I just submitted my review (under the name of Spiffy). I'm not sure how long it will take to appear. Overall, we had a great time. We really loved this resort (Ridge Tahoe) and would go back in a heartbeat.

After touring the area we would be interested in staying in north shore, Squaw, or back at the Ridge. South Lake Tahoe itself was a bit too busy for our taste. I really don't think we would stay there - even at the Marriott - unless we were skiing. Different strokes for different folks. The Marriott's looked lovely and were right in the center of everything.
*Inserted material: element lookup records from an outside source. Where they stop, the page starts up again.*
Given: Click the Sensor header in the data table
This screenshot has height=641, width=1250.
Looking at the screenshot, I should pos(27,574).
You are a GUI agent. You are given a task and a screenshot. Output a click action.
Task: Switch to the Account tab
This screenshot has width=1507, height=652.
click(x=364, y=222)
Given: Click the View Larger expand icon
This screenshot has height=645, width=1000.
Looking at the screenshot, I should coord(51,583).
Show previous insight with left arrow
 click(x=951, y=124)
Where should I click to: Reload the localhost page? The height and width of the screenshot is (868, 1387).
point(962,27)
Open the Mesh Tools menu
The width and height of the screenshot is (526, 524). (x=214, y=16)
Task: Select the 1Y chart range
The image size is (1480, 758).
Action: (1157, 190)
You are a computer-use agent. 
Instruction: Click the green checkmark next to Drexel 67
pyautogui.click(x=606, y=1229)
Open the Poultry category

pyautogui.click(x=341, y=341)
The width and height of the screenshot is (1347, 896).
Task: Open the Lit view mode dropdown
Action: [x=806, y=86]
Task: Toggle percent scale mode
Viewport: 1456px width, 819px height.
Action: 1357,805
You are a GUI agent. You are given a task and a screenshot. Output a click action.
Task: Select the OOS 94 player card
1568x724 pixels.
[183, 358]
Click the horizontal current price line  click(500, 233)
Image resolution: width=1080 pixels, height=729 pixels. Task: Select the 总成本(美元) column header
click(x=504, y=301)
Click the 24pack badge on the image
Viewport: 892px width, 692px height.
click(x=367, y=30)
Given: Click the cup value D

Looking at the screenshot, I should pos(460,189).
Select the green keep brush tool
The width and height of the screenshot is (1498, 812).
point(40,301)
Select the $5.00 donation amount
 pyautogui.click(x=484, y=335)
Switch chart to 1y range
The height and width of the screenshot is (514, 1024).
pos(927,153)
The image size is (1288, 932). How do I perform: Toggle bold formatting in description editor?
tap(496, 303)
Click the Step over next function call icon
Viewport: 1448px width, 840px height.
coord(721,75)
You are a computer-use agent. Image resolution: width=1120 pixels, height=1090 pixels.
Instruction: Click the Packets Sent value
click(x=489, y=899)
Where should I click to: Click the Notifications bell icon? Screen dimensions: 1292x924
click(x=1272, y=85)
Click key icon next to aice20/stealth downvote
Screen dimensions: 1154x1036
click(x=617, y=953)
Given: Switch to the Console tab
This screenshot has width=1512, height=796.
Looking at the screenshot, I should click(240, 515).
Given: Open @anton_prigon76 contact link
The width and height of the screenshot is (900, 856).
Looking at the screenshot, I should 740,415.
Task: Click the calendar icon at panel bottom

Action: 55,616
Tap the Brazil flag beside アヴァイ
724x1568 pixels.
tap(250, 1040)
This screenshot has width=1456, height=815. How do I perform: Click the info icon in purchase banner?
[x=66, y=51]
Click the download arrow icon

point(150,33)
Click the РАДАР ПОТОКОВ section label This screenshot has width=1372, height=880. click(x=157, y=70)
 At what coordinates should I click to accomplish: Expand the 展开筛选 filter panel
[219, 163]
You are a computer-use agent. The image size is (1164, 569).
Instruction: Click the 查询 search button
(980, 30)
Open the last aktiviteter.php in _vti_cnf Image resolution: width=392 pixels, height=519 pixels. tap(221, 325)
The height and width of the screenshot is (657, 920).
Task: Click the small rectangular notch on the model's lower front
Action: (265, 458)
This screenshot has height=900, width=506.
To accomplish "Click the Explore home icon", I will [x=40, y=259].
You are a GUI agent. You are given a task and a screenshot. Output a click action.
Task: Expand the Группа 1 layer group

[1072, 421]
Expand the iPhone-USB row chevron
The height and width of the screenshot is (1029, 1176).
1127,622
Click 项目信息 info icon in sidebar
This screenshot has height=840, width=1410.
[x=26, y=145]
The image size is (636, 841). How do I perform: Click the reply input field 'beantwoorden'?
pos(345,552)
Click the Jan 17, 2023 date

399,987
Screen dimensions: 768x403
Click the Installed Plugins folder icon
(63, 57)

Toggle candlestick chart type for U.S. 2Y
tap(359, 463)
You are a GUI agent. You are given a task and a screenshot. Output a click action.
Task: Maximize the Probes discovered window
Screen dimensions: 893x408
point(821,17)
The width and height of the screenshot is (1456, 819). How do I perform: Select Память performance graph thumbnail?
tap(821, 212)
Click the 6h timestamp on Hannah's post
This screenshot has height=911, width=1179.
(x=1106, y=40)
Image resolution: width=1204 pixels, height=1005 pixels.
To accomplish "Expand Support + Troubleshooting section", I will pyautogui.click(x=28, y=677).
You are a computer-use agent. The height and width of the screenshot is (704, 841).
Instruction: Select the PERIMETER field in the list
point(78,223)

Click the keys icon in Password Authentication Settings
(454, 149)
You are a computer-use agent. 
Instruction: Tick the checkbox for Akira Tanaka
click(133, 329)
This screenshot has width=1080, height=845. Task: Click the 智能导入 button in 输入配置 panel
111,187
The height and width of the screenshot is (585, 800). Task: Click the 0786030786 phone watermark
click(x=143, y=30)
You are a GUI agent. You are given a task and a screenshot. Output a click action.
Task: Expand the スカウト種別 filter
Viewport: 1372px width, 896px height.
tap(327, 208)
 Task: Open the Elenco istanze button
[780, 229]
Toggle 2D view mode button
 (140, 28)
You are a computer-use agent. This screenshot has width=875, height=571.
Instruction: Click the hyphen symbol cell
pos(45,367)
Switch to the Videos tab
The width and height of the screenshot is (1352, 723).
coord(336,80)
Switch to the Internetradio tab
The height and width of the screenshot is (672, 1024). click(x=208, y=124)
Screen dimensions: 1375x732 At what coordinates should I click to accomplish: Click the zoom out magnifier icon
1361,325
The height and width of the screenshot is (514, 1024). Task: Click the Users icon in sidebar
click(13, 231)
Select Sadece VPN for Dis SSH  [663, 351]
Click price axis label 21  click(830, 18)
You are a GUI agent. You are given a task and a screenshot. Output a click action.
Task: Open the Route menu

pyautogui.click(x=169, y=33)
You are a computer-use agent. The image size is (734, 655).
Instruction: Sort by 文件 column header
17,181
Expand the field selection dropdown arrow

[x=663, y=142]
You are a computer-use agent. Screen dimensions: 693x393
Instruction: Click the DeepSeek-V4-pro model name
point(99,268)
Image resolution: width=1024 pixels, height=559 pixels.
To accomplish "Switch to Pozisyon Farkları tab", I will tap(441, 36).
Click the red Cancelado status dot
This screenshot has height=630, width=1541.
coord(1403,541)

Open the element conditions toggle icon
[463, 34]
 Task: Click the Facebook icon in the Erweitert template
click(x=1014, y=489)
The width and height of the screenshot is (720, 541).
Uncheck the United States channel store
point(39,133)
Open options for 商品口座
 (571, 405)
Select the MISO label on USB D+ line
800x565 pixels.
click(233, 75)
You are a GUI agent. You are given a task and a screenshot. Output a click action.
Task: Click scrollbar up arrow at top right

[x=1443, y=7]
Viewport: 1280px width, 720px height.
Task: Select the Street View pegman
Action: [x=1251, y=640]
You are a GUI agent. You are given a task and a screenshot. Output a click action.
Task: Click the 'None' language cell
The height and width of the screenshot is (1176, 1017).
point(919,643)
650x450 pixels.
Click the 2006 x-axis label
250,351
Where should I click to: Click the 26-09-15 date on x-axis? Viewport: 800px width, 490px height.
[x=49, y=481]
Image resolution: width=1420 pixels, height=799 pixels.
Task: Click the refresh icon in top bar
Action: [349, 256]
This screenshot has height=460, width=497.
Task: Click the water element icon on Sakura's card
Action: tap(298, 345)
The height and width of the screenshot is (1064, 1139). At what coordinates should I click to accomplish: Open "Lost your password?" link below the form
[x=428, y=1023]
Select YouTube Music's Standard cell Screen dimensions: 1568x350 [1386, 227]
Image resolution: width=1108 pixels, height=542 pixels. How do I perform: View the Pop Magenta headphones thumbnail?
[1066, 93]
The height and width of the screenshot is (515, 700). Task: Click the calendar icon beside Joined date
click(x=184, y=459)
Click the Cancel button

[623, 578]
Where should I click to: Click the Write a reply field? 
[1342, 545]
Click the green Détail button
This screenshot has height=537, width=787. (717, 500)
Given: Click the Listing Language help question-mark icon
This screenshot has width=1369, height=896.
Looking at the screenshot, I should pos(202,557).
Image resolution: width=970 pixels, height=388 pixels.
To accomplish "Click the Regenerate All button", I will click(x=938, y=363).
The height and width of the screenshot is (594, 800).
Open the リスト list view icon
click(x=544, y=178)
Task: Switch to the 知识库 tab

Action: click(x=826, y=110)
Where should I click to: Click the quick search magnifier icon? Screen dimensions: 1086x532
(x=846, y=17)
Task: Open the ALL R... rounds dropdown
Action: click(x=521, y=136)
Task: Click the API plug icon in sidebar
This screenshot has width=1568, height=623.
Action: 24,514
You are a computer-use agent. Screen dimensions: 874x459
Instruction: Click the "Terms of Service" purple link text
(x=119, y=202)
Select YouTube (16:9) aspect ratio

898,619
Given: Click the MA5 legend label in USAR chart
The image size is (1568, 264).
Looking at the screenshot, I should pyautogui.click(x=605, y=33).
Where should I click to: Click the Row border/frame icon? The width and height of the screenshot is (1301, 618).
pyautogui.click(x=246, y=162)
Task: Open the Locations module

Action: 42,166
Just a bit more hustle/bustle than we like.


----------



## djp (Dec 1, 2013)

I really like the Hyatt and the Marriott - an older resort that has had recent room renovations and Has a great location with a private beach is the Tahoe beach and Ski Club- not the fanciest resort- but the location is super.


----------



## gnipgnop (Dec 8, 2013)

I second the Tahoe  Beach and Ski Club.  We stayed there in August this year and it was a perfect spot for us.  It is located right on the lake with beach chairs stacked on the beach for *free* use.  Agreed, the resort is not a 5 star but it's location is great.  We loved it there and it was clean.


----------



## Rent_Share (Dec 8, 2013)

gnipgnop said:


> I second the Tahoe Beach and Ski Club. We stayed there in August this year and it was a perfect spot for us. It is located right on the lake with beach chairs stacked on the beach for *free* use. Agreed, the resort is not a 5 star but it's location is great. We loved it there and it was clean.



BTW the Ridge and Beach and Ski are recommendations for the Southshore area


----------